The structure of the RIR's including membership and historical decisions
have severely limited their ability to affect significant change and make
the hard decisions. That is a shame. The UN and ITU have been knocking on
your door and they are going to come knocking again - and I think their
argument is going to have some merit in the shorter term (not ideal) when
recently developing countries are being treated poorly in terms of
On 3/03/13 4:58 PM, "James Spenceley" <james at iroute.org> wrote:
>I didn't say I was that free market person or that was the purpose of any
>policy. There are side effects of any action or for that matter inaction,
>it would be responsible to just stick our heads in the sand and ignore
>them. Anyone involved in oversight has the job to consider all possible
>outcomes. I don't think you can think for a second that my PS: comment
>should be considered the main or even official APNIC position on the
>policy, I was noting a side effect as I believe it added relevance to the
>I'm the biggest free market guy there is (well maybe after you Bev :) but
>for APNIC's role you have to consider that free market economics simply
>don't work across a broad cross sections of economies and member's
>interests. That doesn't mean we can ignore their effects, which was the
>reason for the openness in that statement.
>On 03/03/2013, at 4:14 PM, Bevan Slattery <bevan at slattery.net.au> wrote:
>> A free market would dictate that the entire space comes to auction
>>regularly and pretending that a secondary market for those who were
>>essentially gifted space of an globally important resource because of
>>poor management is a red herring.
>> Surprising comment from what is supposed to be a not for profit
>>organisation that is supposed to be concerned with the global resource
>>management of Internet addresses.
>> Completely counter to your argument earlier where you extolled the
>>virtues of APNIC trying to reduce the cost for developing nations and
>>yet in the next breath saying maybe capitalism dictating $50/ip is just
>>fine and dandy.
>> Registries have failed and continue to fail in managing this address
>IP has been broken since the early 80's and RFC 791.

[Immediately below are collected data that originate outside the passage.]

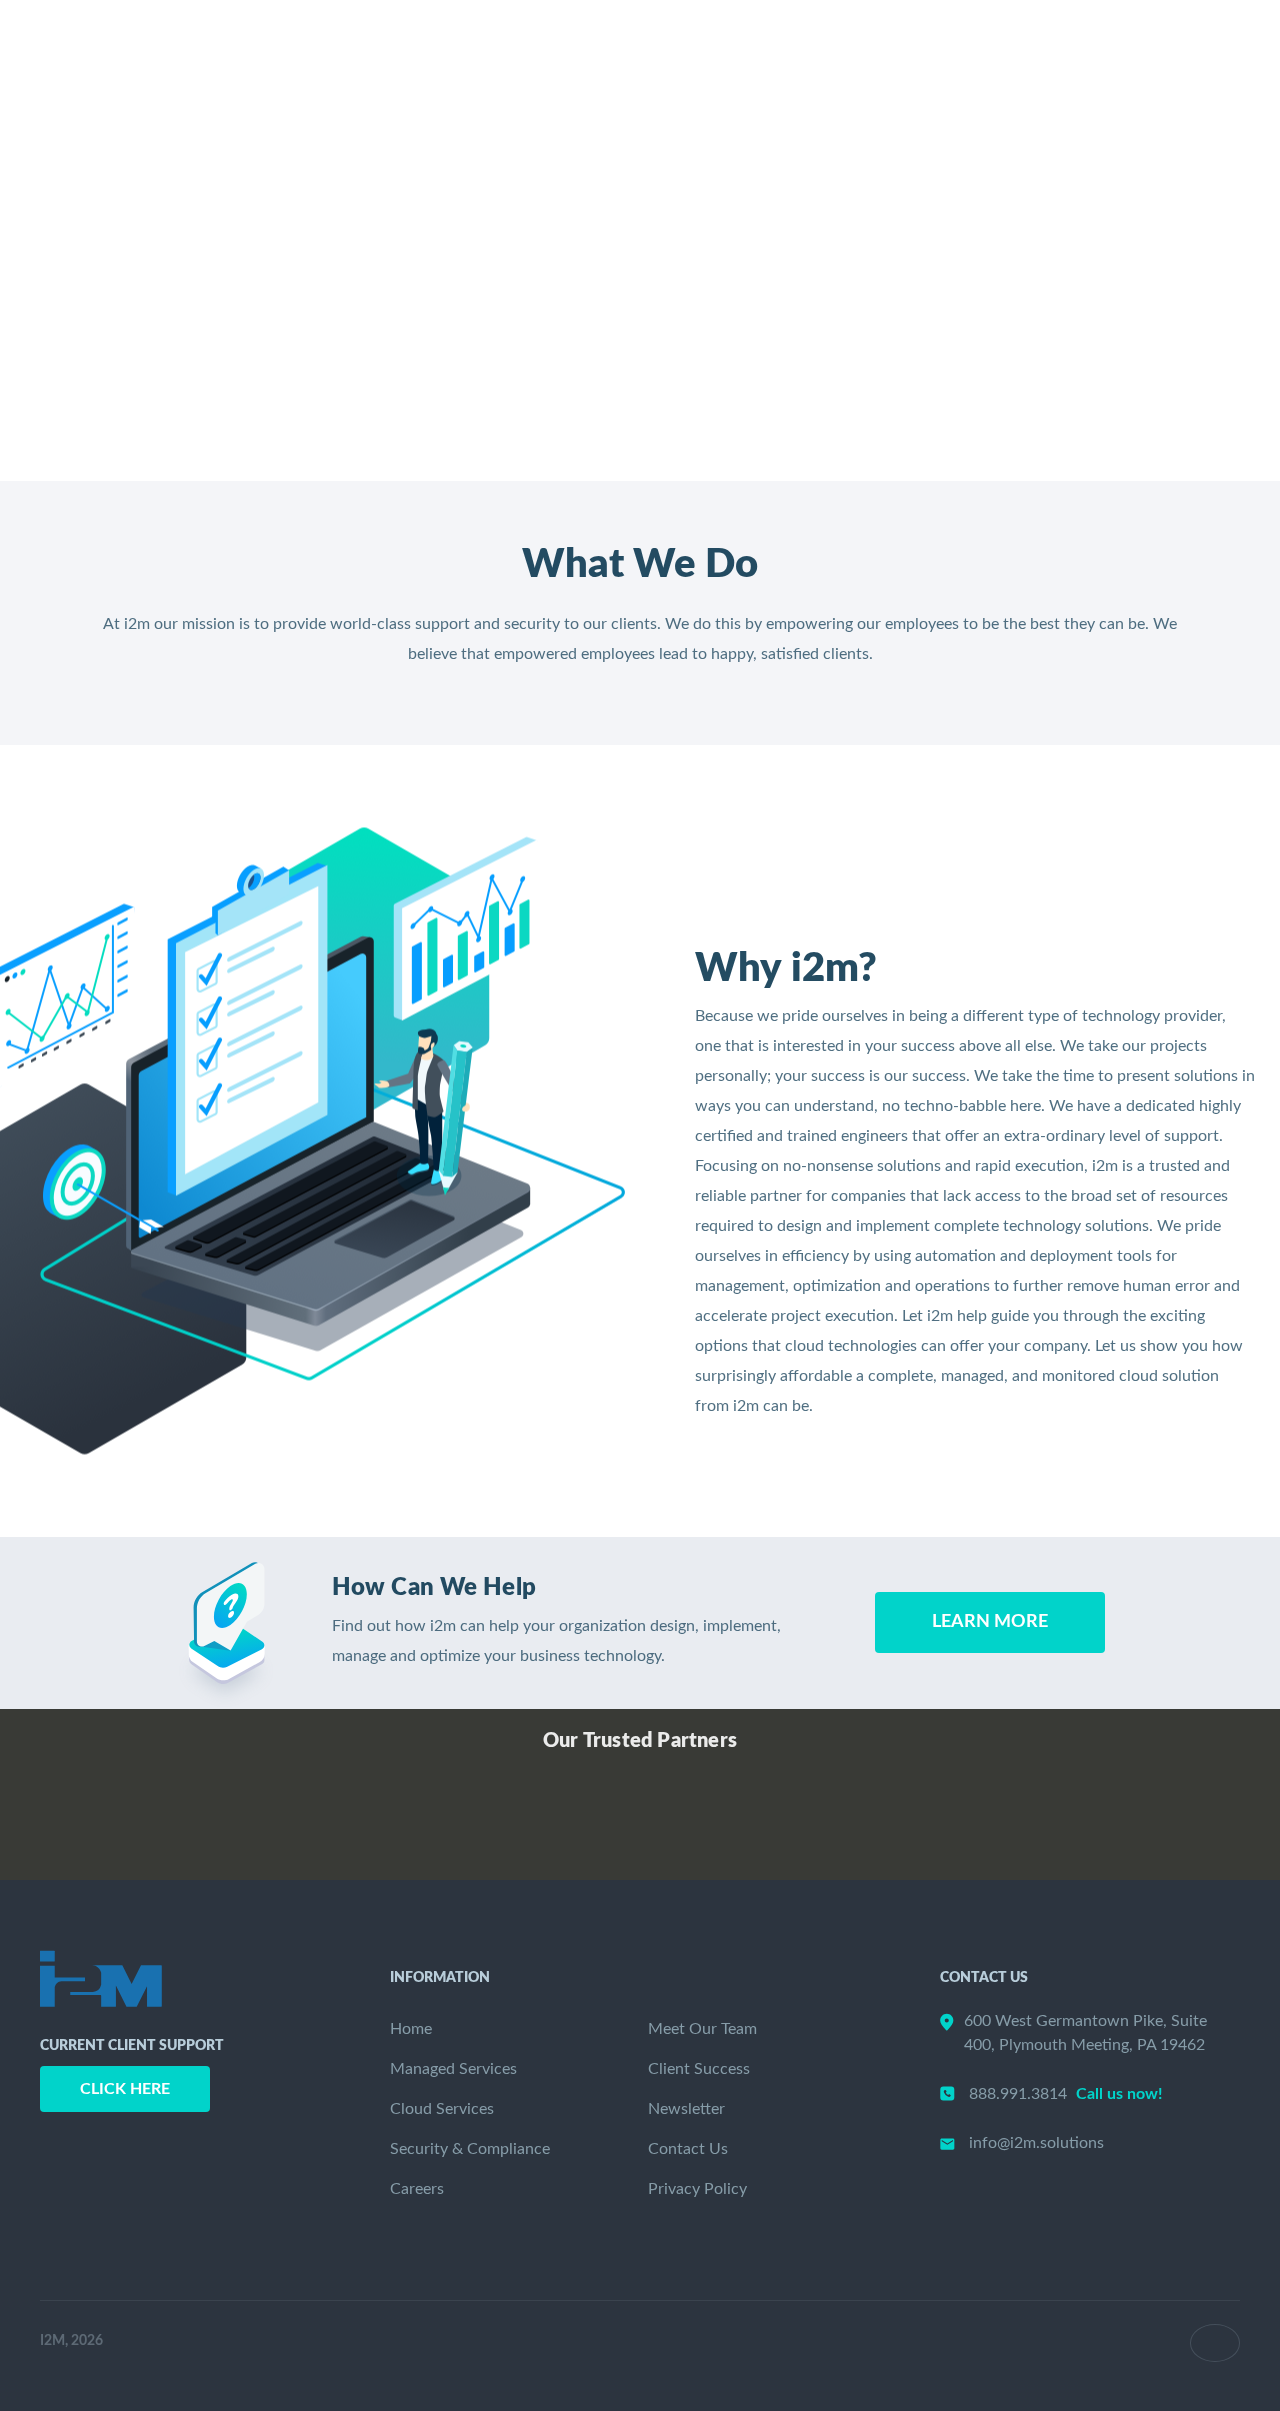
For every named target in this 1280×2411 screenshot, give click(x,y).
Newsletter (1005, 81)
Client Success (841, 81)
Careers (417, 2189)
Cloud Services (442, 2109)
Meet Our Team (702, 2029)
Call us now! (1119, 2094)
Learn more (990, 1622)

>Overtime we have all done out best to become aware of the problem, then
>manage that problem As time has gone on, each incarnation (internNIC,
>AUNIC, RIRs) have done a better and better job at. CIDR was a massive
>positive step, RFC2050 another one (most of the authors of those were RIR
>staff), the final /8 policy is allowing late comers to the game to get at
>least functional space. The RIRs have the biggest promoters of IPv4
>exhaustion and IPv6 training/awareness.
>These are all pretty decent achievements, especially given the
>Have there been mistakes ? Of course, geez InterNIC giving IBM, HP,
>Apple, DEC, MIT, Ford, GE, Haliburton, US Postal etc) an entire /8 can't
>exactly be argued to be a positive but that would have simply bought us
>time, how much ? still nowhere near what is needed to migrate the worlds
>largest creation from one protocol to another.
>Again, given that NextDC have their own IP space today is just one of the
>reason I point to the fact that your statement (and rather binary
>criticism) isn't particularly fair.
>What has failed was the design (complication, lack of backwards
>compatibility) and implementation of IPv6. The Industry globally has
>failed by only waiting till it was too late l(like 10 years to late) to
>start dealing with this problem. I can dig up ausnog posts of people who
>only a few years ago were saying that IPv4 exhaustion was simply a myth.
>It's great to having this debate now, a good thing, but you can't deny
>the fact it is coming a little bit too late (but better than never). I
>don't think blaming APNIC or the RIRs is the right direction to take
>this, we are doing the best we can do for the broad set of "yous" we have
>(both new and future), we do this in a complicated environment that was
>broken before any of us even got involved.